**Objectives**
A) In the summary statistics notes, what is the xs() function used for?
B) Summarize the summary statistics notes in two sentences.
C) Reproduce the part of the summary statistics notes between "May have some" and "df.groupby('Company').mean()", inclusive.

**Source document**
########################################
Make a note of any observations from above summary statistics
- are there any inappropriate values
- outliers (too high and/ or low)
- list more here

##### Possible Additional Summary Statistics

May have some questions that want to have answered

In [None]:
# some datasets have a description
print(boston_dataset.DESCR)

# get mean of a column that is grouped
df.groupby('Company').mean()

# can use: .std(), .min(), .max(), .count(), .transpose()

# What is the max Close price for each bank's stock throughout the time period?
# xs() function is used to get cross-section from the Series/DataFrame
# this dataframe had bank stock header then a stock info ticker
bank_stocks.xs(key='Close',axis=1,level='Stock Info').max()

# What is the highest amount of OvertimePay in the dataset ?
sal['OvertimePay'].max(axis=0)

# What is the job title of JOSEPH DRISCOLL ?
sal[sal['EmployeeName']=='JOSEPH DRISCOLL']['JobTitle']

# What is the name of highest paid person (including benefits)?
sal[sal['TotalPayBenefits']== sal['TotalPayBenefits'].max()] #['EmployeeName']

# mean for each year
s= sal.groupby('Year')
s.mean()['BasePay']

# What are the top 5 most common jobs?
sal['JobTitle'].value_counts().head(5)

# How many people have the word Chief in their job title? 
def chief_string(title):
    if 'chief' in title.lower():
        return True
    else:
        return False

# % change for each bank
for tick in tickers:
    returns[tick+' Return'] = bank_stocks[tick]['Close'].pct_change()
returns.head()

- print("Dates go from day", max(train['Date']), "to day", min(train['Date']), ", a total of", train['Date'].nunique(), "days")
- print("Countries with Province/State informed: ", train.loc[train['Province_State']!='None']['Country_Region'].unique())
########################################
Items from a dataset

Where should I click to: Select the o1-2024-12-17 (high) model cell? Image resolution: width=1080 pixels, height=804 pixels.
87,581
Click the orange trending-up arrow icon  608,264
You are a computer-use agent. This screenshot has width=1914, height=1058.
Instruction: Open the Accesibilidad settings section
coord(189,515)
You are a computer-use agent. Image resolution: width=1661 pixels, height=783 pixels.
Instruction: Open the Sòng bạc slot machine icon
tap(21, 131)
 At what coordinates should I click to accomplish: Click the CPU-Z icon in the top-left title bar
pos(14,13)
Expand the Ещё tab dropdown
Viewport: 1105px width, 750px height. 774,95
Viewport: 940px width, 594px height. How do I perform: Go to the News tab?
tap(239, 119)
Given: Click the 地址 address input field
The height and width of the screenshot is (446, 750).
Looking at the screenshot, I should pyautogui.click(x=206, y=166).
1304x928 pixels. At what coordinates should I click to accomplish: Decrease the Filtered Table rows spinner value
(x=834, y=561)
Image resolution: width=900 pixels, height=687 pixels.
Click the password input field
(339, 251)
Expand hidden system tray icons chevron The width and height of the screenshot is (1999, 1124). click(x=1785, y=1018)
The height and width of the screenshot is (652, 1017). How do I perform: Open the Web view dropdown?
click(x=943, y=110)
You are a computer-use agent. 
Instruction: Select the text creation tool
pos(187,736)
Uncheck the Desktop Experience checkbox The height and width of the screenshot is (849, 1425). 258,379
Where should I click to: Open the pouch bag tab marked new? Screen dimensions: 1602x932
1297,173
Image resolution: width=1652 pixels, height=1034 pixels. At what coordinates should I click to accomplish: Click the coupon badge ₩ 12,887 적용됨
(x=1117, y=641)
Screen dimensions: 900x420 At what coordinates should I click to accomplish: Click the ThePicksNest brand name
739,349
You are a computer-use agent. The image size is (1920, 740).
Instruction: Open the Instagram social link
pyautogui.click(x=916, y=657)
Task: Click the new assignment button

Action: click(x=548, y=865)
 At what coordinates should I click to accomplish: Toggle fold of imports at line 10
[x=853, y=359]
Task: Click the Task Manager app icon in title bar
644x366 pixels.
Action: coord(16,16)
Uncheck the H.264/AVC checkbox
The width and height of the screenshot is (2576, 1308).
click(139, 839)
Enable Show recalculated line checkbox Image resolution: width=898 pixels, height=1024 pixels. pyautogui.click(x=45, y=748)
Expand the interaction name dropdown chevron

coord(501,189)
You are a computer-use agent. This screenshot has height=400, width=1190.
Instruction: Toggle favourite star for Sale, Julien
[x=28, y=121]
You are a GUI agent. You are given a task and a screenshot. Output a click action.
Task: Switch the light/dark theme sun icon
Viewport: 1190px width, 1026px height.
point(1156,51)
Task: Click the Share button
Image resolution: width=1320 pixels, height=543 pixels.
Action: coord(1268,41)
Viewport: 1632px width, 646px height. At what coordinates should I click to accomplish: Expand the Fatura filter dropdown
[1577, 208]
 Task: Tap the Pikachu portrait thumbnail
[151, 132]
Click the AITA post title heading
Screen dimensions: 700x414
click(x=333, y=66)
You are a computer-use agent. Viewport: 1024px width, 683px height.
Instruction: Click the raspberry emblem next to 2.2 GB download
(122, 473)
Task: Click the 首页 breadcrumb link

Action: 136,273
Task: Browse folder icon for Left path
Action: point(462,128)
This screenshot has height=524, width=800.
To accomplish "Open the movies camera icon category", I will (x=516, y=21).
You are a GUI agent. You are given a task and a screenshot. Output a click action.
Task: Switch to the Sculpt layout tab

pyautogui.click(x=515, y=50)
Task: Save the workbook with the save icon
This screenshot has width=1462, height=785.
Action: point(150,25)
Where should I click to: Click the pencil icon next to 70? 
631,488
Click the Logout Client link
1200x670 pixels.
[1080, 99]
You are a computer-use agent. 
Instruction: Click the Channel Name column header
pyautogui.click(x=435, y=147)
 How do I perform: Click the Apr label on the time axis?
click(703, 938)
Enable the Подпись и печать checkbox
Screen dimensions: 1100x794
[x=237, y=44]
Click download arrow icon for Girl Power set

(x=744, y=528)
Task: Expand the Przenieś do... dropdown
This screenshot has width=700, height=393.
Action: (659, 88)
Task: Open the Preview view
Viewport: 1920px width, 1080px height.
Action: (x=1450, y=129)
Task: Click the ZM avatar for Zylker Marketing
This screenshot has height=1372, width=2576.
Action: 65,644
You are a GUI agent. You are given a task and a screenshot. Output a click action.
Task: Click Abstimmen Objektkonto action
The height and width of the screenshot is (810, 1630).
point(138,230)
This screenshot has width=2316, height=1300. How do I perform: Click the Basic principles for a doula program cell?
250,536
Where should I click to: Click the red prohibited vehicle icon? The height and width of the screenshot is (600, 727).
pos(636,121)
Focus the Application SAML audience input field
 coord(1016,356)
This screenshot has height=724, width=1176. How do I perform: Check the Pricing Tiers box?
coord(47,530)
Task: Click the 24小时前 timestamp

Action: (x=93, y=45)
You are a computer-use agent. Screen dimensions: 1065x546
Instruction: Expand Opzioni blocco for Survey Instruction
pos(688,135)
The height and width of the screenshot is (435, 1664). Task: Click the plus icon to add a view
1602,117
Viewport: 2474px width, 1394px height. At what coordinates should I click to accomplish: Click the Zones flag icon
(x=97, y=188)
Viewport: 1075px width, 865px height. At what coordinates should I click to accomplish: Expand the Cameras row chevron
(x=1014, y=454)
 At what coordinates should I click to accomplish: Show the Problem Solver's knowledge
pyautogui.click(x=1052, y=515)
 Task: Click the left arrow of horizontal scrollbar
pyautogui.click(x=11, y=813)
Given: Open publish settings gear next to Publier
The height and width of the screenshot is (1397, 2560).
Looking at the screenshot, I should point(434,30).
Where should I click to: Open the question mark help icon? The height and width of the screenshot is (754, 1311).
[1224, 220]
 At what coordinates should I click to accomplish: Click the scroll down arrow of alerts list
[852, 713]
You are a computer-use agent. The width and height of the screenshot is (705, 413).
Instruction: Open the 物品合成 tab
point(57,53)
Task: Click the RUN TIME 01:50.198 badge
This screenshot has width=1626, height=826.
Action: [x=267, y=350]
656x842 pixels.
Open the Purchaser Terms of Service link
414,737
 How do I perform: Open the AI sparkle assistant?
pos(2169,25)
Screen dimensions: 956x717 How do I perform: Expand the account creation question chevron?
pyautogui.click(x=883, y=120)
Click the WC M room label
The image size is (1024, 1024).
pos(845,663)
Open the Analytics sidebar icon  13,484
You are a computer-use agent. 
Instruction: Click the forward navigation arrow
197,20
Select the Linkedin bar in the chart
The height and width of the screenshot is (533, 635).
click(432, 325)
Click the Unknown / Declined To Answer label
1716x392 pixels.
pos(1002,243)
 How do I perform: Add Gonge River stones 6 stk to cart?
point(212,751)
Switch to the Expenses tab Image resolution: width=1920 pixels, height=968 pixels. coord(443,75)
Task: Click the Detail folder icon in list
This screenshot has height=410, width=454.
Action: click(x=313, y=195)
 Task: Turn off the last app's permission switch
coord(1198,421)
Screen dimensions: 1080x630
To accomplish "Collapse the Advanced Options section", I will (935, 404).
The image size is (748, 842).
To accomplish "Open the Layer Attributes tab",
########################################
**Solved tasks**
A) It is used to get a cross-section from a Series or DataFrame.

B) The summary statistics notes say to record observations from the summary statistics, such as inappropriate values and outliers that are too high or too low. They then give code for further summary statistics, including printing a dataset's description, taking grouped means, finding maximum values, looking up a job title, listing the five most common jobs, checking titles for the word "chief," and computing percent change for each bank.

C)
May have some questions that want to have answered

In [None]:
# some datasets have a description
print(boston_dataset.DESCR)

# get mean of a column that is grouped
df.groupby('Company').mean()